Repeat the lines below exactly as they appear, from the line containing "Customize the Xeon E3-1270 configuration" down to the line containing "the API badge", both included. Leave the pictures out of your answer.

SOURCE MATERIAL:
************

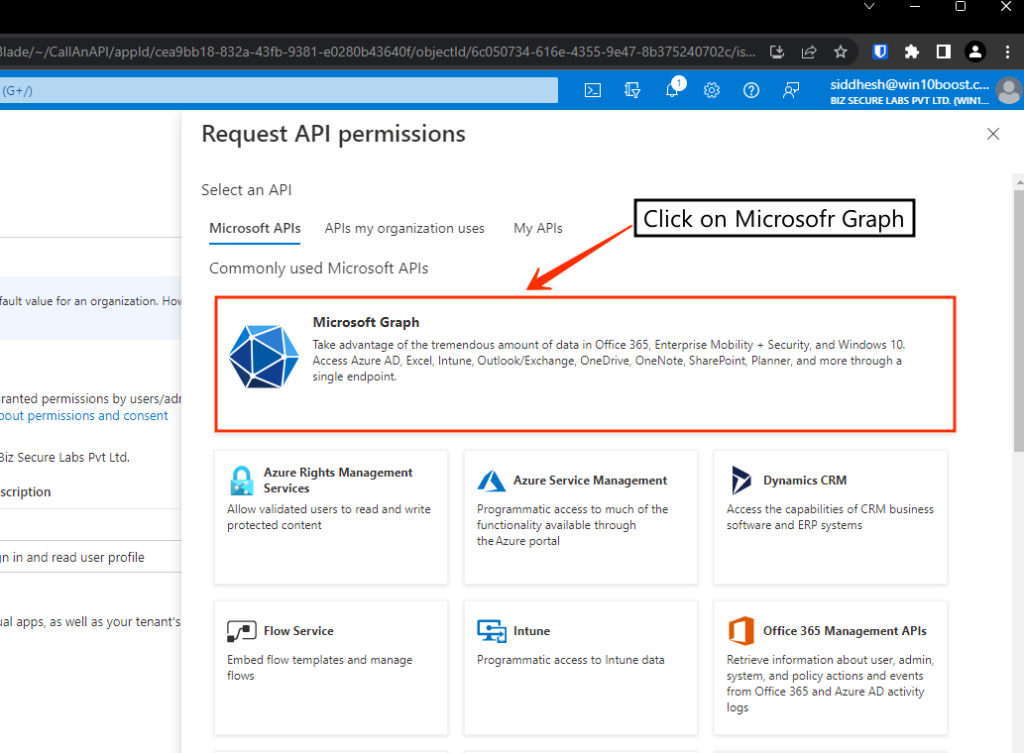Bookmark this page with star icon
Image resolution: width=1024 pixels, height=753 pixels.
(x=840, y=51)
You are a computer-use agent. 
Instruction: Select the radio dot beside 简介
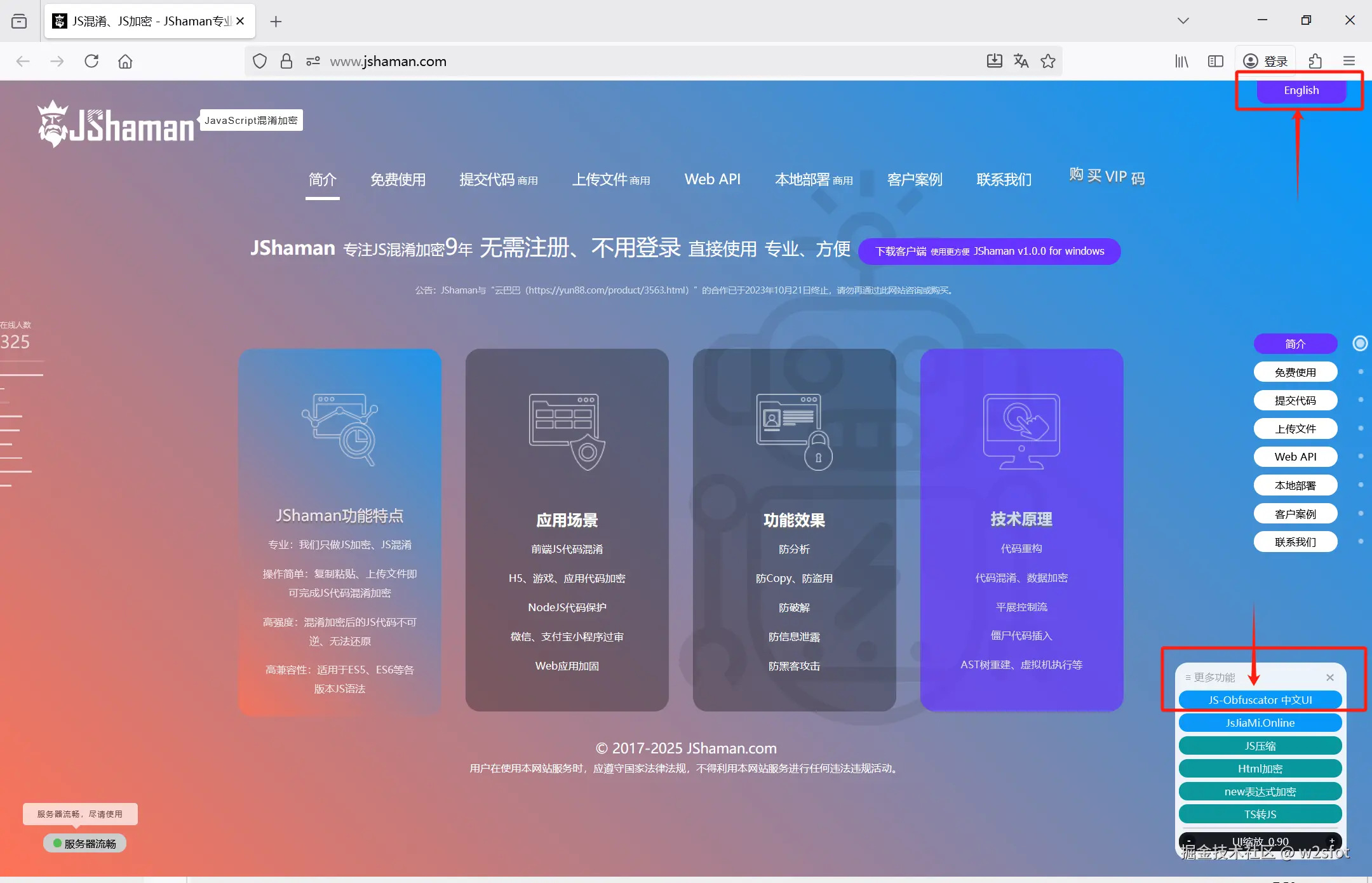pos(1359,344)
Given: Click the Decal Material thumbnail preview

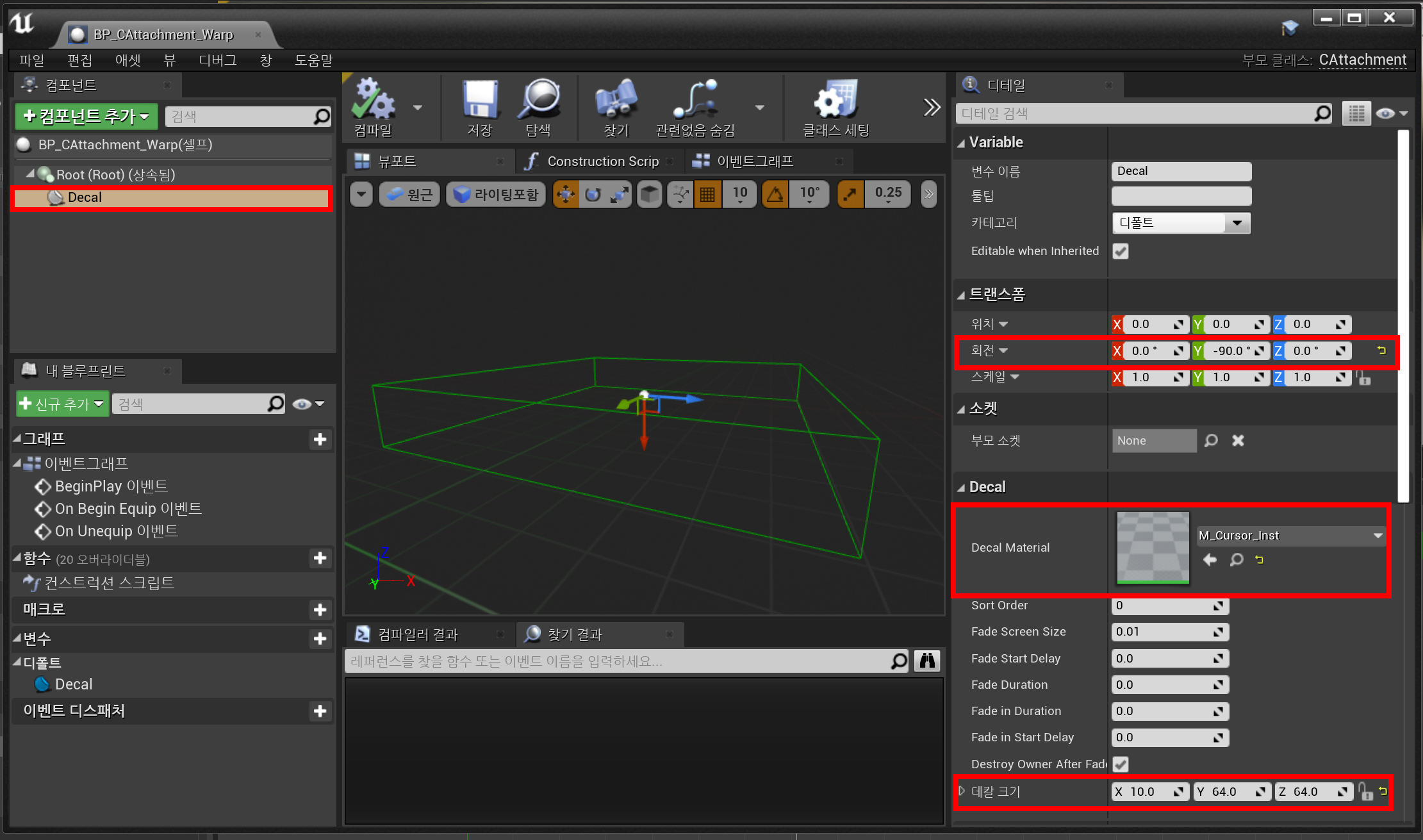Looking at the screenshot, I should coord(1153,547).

************

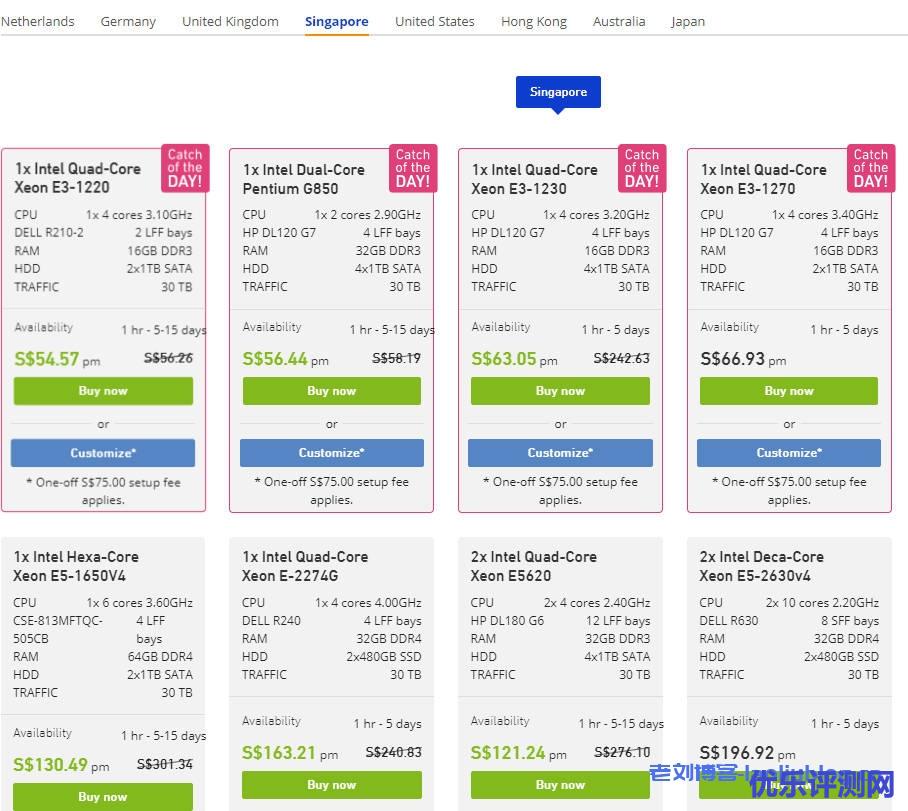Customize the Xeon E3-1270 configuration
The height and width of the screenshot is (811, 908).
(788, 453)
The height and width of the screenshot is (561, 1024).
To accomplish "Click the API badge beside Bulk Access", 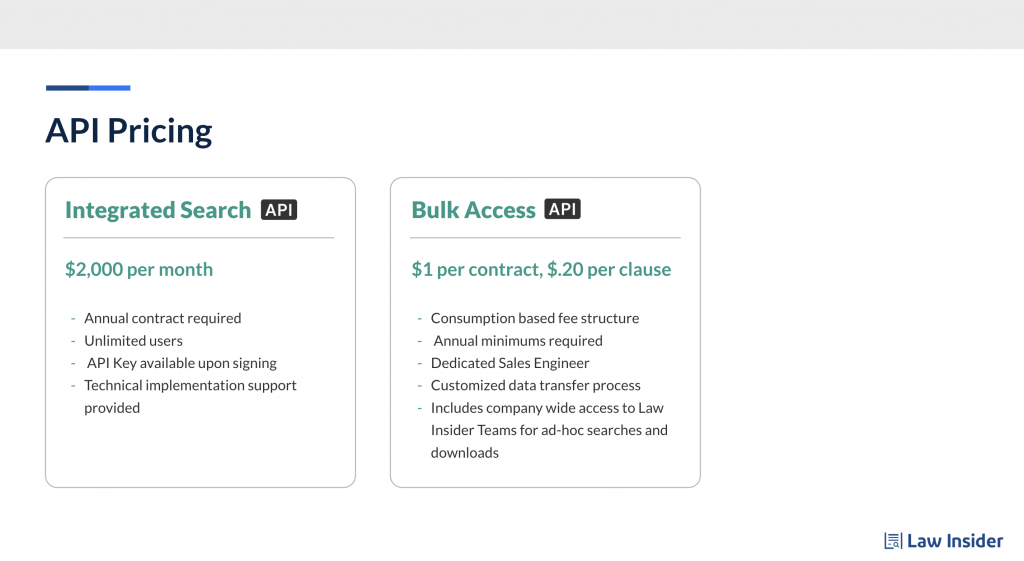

************

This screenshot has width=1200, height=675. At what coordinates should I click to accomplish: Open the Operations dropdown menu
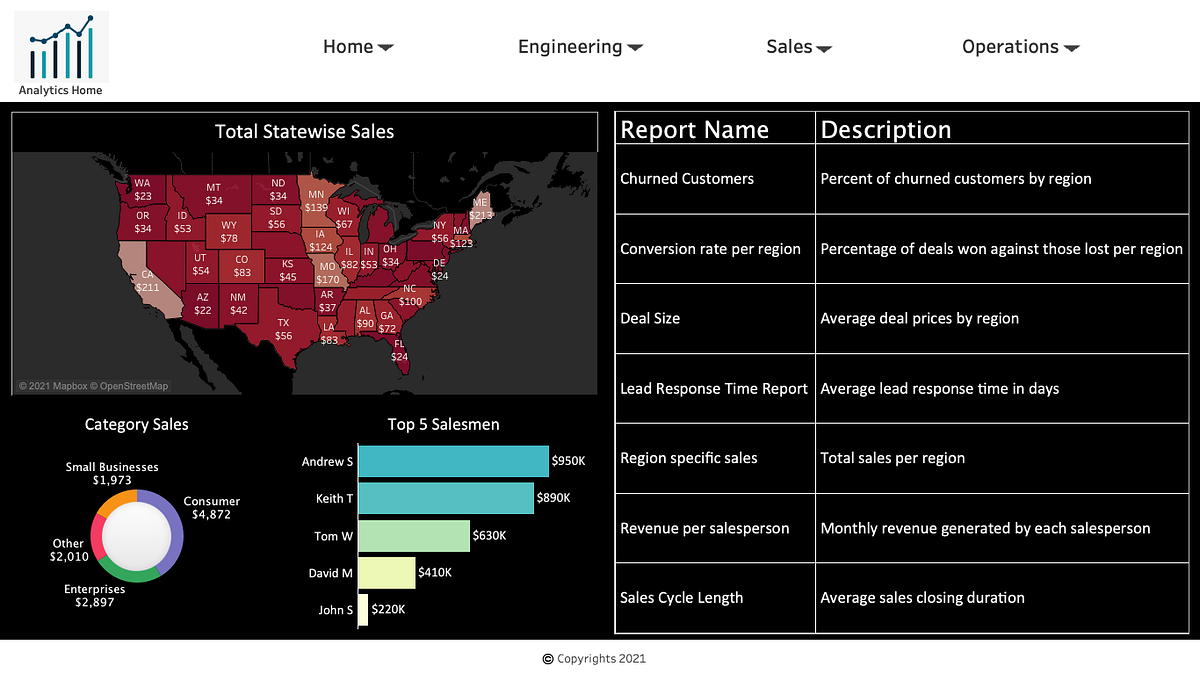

************

TASK OUTPUT:
Customize the Xeon E3-1270 configuration
The height and width of the screenshot is (811, 908).
(788, 453)
The height and width of the screenshot is (561, 1024).
To accomplish "Click the API badge beside Bulk Access", 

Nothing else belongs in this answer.